Esto del robo de manuscrito corre el peligro de
convertirse sino en un género al menos en tendencia. En el 2012, los directores
Brian Klugman y Lee Sternthal en The
words (apodada por estas tierras Palabras
robadas) contaron cómo un autor bloqueado, el bueno de Bradley Cooper,
hallaba por casualidad un manuscrito perdido con una historia de amor en
tiempos de la segunda guerra y decidía publicarlo con su nombre. En algún
momento se le presentaba el verdadero autor, el legendario Jeremy Irons, y la
cosa se ponía espesa.
Y si en Palabras
robadas todo derivaba para el lado de la parábola del autoconocimiento, la
retribución, la expiación o la capacidad de vivir en la mentira (Jeremy le
decía a Bradley la frase matadora de que
“todos tomamos decisiones, lo difícil es vivir con ellas”, por ejemplo), en El hombre perfecto la historia se
inclina por el viejo y querido thriller. Llegado este punto, se puede presumir de erudición y dejar caer al pasar, como quien no quiere la cosa, los nombres de Alfred Hitchcock y Patricia Highsmith (en realidad, obviedades a evitar cada vez que hay un poco de suspenso o un personaje miente).
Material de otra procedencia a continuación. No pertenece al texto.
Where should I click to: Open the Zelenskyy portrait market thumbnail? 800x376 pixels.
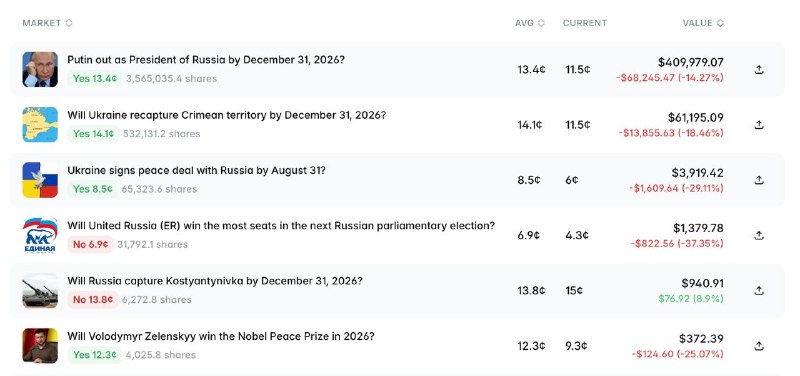click(x=40, y=346)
Mathieu debe enfrentar unos cuantos demonios que le
aparecen. El director Yann Gozlan juega muy bien sus cartas, porque a pesar de
unas cuantas crueldades y bajezas que Mathieu comete, nuestra simpatía siempre
está con él. Deseamos que se salga con la suya. Simpatía y deseo que le debe no
poco a la caracterización de algunos personajes y a una pertinente
planificación.
El cine francés ha propuesto desde siempre
protagonistas masculinos que se apartan del típico atlético carilindo (Jean-Paul
Belmondo, Yves Montand, Daniel Auteuil, Vincent Lindon, Gérard Depardieu,
Vincent Cassel, Mathieu Amalric, Jean Rochefort, Philippe Noiret, Michel
Piccoli, Lino Ventura, Jean Reno, Fabrice Luchini, Jean-Pierre Bacri, Dominique
Pinon, Michel Blanc, entre muchos otros). Pierre Niney se inscribe en esa
tradición. Por bromear hasta podríamos decir que es un identikit hecho de
actores argentinos, tiene ojos parecidos a los de Sergio Surraco, mira como
Pablo Rago y es incluso más flaco que Juan Minujín. Bromas al margen, sabe
ganarse la atención y justifica el protagonismo concedido. Se lucen también Ana
Girardot, André Marcon, Valéria Cavalli, Thibault Vinçon y Marc Barbé como el
siniestro chantajista.
No será el mejor partido para una chica casadera ni la
opción más confiable para que nos cuide la casa en vacaciones, pero este
supuesto Hombre perfecto ofrece
durante 100 minutos una más que atendible compañía.